A Subgoal-driven Framework for Improving Long-Horizon LLM Agents
Open-source Gemma3-12B beats GPT-4o on web tasks after milestone-based RL training.
A research team from Meta and University College London has published a breakthrough paper titled "A Subgoal-driven Framework for Improving Long-Horizon LLM Agents." The work addresses a critical weakness in current AI agents: their tendency to fail at complex, multi-step tasks like web navigation. The researchers propose a dual-solution framework. First, they enhance online planning by having agents like Gemini break tasks into subgoals, which alone provides a ~10% absolute success rate boost. Their second and more significant contribution is MiRA (Milestoning your Reinforcement Learning Enhanced Agent), a novel reinforcement learning (RL) training framework.
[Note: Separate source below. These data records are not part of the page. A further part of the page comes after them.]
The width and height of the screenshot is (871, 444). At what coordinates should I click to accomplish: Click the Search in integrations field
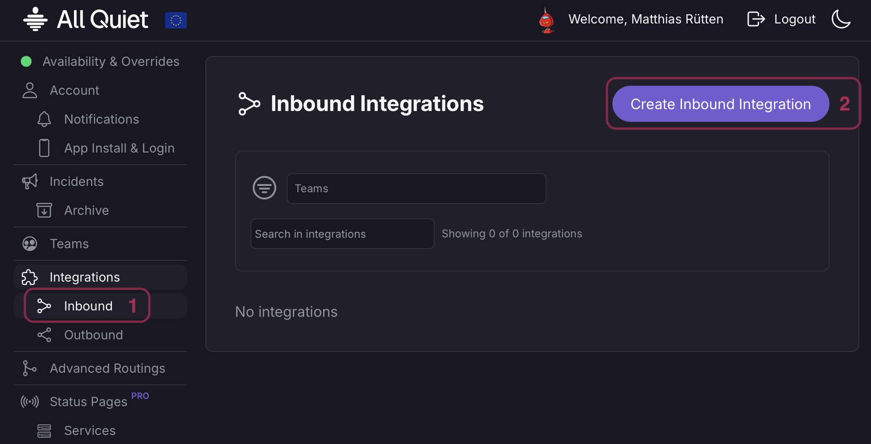pos(342,234)
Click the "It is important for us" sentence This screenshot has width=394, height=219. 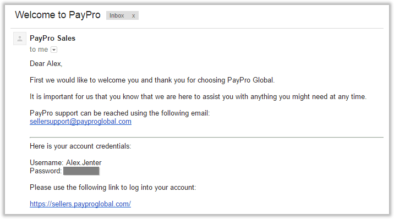click(x=198, y=97)
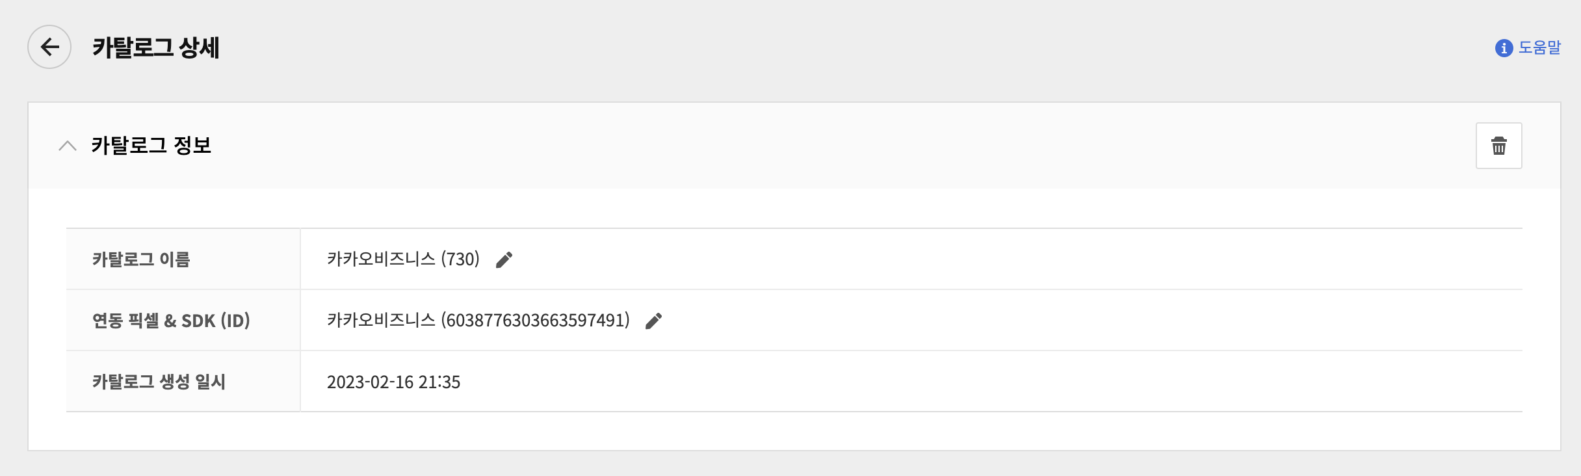Click the blue info icon beside 도움말
The image size is (1581, 476).
(x=1504, y=48)
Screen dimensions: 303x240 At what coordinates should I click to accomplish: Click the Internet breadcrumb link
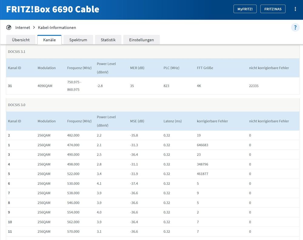point(23,27)
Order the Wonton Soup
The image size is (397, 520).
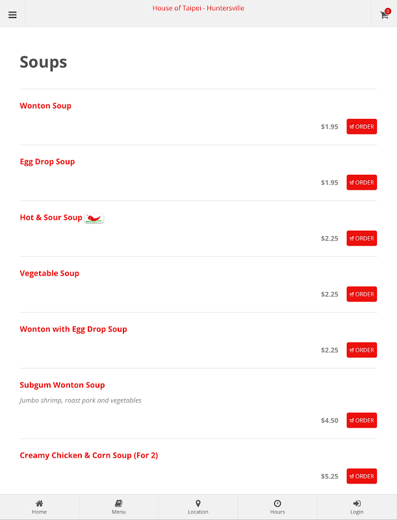coord(361,126)
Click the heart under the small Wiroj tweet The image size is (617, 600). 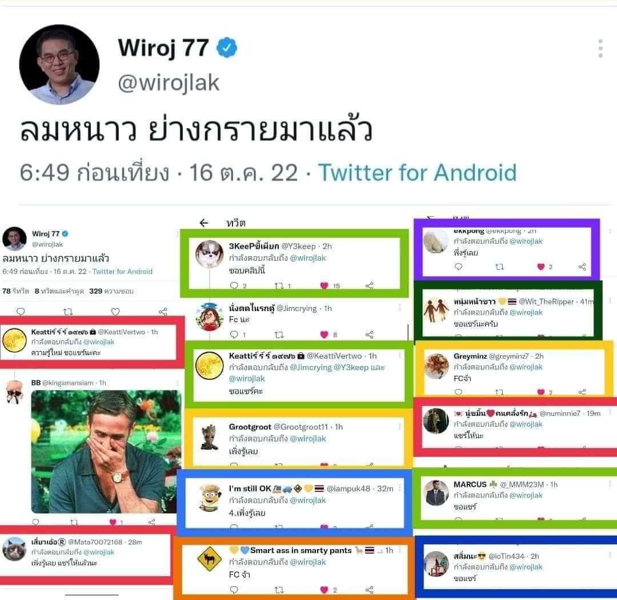click(115, 312)
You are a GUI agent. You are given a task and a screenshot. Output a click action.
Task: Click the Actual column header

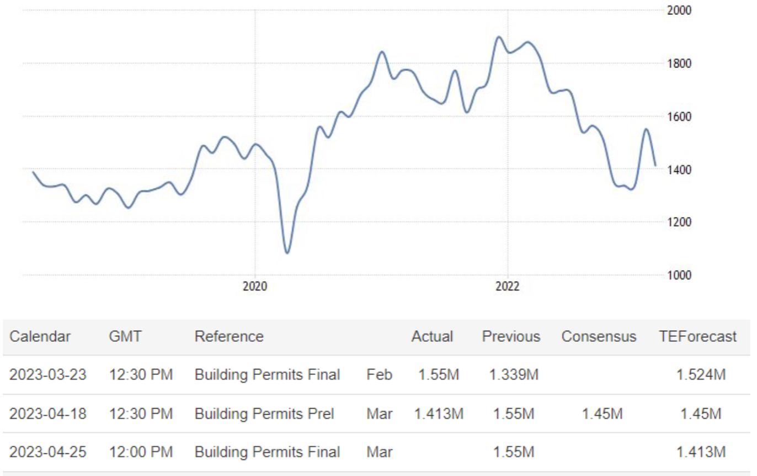(x=432, y=336)
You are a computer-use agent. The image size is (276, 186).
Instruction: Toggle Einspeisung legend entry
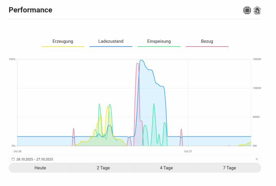tap(159, 41)
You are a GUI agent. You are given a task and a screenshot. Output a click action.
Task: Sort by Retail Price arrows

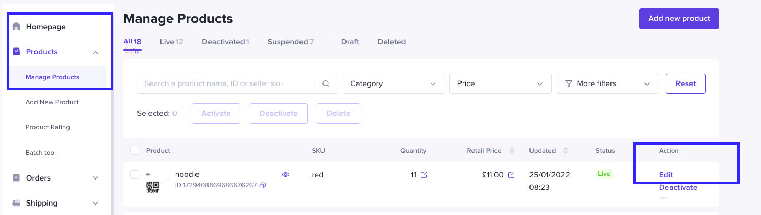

MiRA tackles the 'sparse reward' problem in RL, where an agent only gets feedback upon ultimate success or failure, making it hard to learn which intermediate actions were correct. Instead, MiRA provides dense, milestone-based reward signals throughout a task. The results are dramatic. When applied to the open-source Gemma3-12B model, its success rate on the WebArena-Lite benchmark skyrocketed from 6.4% to 43.0%. This performance not only represents a nearly 7x improvement but also surpasses much larger proprietary models, including GPT-4-Turbo (17.6%) and GPT-4o (13.9%), as well as the previous open-model state-of-the-art, WebRL (38.4%).
The implications are substantial for the field of autonomous AI agents. The research demonstrates that sophisticated training methodologies can enable smaller, open-source models to outperform far larger, closed models on specific, challenging tasks. This paves the way for more capable, efficient, and transparent agent systems that can reliably handle long sequences of actions in dynamic digital environments, from automating software workflows to conducting complex online research.
- MiRA framework uses milestone-based RL rewards, boosting Gemma3-12B's success rate from 6.4% to 43.0% on WebArena-Lite.
- The enhanced open-source model outperforms GPT-4-Turbo (17.6%) and GPT-4o (13.9%) on the benchmark.
- The subgoal-driven planning component also improved proprietary models like Gemini by ~10% in success rate.
Why It Matters
Enables smaller, open-source AI models to outperform giants like GPT-4o on complex, multi-step digital tasks, democratizing advanced agent capabilities.